Your question 1a about solvent transfer... Smearing with solvent means 'too
much solvent' doesn't take much at all -- try this 'hand' method: attach
your toner-plan face down onto the block -- hold it with tape in areas where
you won't be putting solvent. Dampen a second sheet of toner (or thin
blotter) with solvent and blot it and let it evaporate until there are NO
SHINY places (but don't let it dry out) -- then put this solvent sheet over
your toner sheet and rub with spoon (solvent is kinda hard on the ol'
Question 1b about heat transfer -- I've never had much luck with heat
transfer of toner -- poor transfer and, as you say, brittle and poorly
adhered toner on the block.
Question 1c about pasting hanshita -- the following is MUCH easier and safer
than either toner transfer method, and easier than traditional hanshita
paste-down and rub-off!

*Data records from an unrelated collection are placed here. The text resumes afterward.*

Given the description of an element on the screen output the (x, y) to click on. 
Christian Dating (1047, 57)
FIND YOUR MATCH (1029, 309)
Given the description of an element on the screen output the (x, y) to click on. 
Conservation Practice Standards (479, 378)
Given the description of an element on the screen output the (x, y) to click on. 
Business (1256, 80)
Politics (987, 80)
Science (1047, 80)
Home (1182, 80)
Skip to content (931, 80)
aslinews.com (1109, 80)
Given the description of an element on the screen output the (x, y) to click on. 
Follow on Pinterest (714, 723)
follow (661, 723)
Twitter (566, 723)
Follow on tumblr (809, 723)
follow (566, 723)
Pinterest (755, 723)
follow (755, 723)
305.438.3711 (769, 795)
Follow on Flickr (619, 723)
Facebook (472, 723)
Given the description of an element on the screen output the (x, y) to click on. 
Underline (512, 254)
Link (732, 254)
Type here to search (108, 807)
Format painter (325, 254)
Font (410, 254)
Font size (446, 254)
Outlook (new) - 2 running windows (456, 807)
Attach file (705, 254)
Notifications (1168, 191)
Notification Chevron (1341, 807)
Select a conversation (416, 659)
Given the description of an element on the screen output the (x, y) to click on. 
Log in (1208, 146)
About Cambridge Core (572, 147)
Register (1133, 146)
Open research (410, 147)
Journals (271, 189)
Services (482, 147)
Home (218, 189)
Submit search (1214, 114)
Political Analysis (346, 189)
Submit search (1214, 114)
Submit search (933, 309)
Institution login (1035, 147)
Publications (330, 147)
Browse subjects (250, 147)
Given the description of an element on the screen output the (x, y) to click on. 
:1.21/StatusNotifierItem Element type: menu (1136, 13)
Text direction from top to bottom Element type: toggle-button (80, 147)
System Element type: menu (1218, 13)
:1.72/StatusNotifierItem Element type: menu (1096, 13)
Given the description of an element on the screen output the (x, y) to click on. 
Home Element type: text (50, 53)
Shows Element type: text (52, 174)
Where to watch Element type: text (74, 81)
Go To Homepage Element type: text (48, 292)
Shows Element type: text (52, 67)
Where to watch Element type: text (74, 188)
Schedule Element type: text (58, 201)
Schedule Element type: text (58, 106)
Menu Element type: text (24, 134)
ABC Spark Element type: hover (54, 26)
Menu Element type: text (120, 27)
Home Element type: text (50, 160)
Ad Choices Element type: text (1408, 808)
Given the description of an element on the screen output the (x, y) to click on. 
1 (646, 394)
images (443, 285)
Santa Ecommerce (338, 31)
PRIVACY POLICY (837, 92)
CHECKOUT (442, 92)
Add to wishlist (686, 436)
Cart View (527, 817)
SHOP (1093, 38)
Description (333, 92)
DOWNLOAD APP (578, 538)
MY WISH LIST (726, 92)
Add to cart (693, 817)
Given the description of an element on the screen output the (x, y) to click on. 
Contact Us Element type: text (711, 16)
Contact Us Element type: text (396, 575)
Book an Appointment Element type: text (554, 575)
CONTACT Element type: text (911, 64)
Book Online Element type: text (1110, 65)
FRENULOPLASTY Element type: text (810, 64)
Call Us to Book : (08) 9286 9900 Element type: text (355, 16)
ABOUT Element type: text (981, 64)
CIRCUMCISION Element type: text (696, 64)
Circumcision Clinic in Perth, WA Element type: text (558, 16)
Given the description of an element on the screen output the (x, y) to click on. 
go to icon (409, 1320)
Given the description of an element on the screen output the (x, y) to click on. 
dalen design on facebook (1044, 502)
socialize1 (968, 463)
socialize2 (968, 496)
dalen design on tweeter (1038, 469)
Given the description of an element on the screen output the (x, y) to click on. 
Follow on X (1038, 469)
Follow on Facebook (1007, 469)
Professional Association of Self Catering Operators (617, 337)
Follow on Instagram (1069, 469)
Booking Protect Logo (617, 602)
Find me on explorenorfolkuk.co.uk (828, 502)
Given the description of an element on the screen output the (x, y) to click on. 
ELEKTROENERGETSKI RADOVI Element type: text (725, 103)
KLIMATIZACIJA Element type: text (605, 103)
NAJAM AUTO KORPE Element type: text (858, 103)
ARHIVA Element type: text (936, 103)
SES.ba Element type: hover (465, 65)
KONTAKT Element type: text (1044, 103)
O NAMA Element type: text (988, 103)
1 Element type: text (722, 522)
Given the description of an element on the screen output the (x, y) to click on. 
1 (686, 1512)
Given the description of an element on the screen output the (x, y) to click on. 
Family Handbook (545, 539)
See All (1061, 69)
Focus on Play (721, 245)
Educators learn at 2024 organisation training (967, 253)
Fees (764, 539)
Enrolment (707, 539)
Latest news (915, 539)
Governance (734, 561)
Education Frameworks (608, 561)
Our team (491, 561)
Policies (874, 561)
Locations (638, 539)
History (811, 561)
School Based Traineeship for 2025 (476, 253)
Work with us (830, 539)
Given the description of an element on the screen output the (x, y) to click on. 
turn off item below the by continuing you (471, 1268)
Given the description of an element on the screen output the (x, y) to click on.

Make your keyblock image including kento and
reverse the image (flip horizontal) then photo-copy (or whatever) enough
copies for your blocks. Mix up some thinnish rice paste and apply thinly
all over the block, patting it into tiny 'peaks' then adhere the keyblock
plan (hanshita) to the block face up (quickly so it doesn't buckle as it
dampens and tries to expand), pat it down smooth (without stretching) and
let dry. Do this for each block. Then carve 'em -- you won't even know the
paper is there! When carving is done, dampen the surface for a few minutes
and wipe off the remaining paper. VOILA! VERY easy, ALMOST traditional,
and works GREAT for virtually all images. Try this! You'll like it!
links to an album of photos from a
workshop I taught year before last -- shows photocopies pasted onto blocks,
carving through the paper, printing the blocks -- examples of this and other
block-planning approaches from several different students. You might find
something here you'll be able to use?
Question 2 -- hard to see in your photo, but looks to me like either
goma-zuri or, more likely, paper was too 'hard' (insufficiently damp) -- If
I were you, I'd re-dampen some sheets, let 'em sit overnight, and re-print
the red with a bit more paste -- I think that'll do the trick!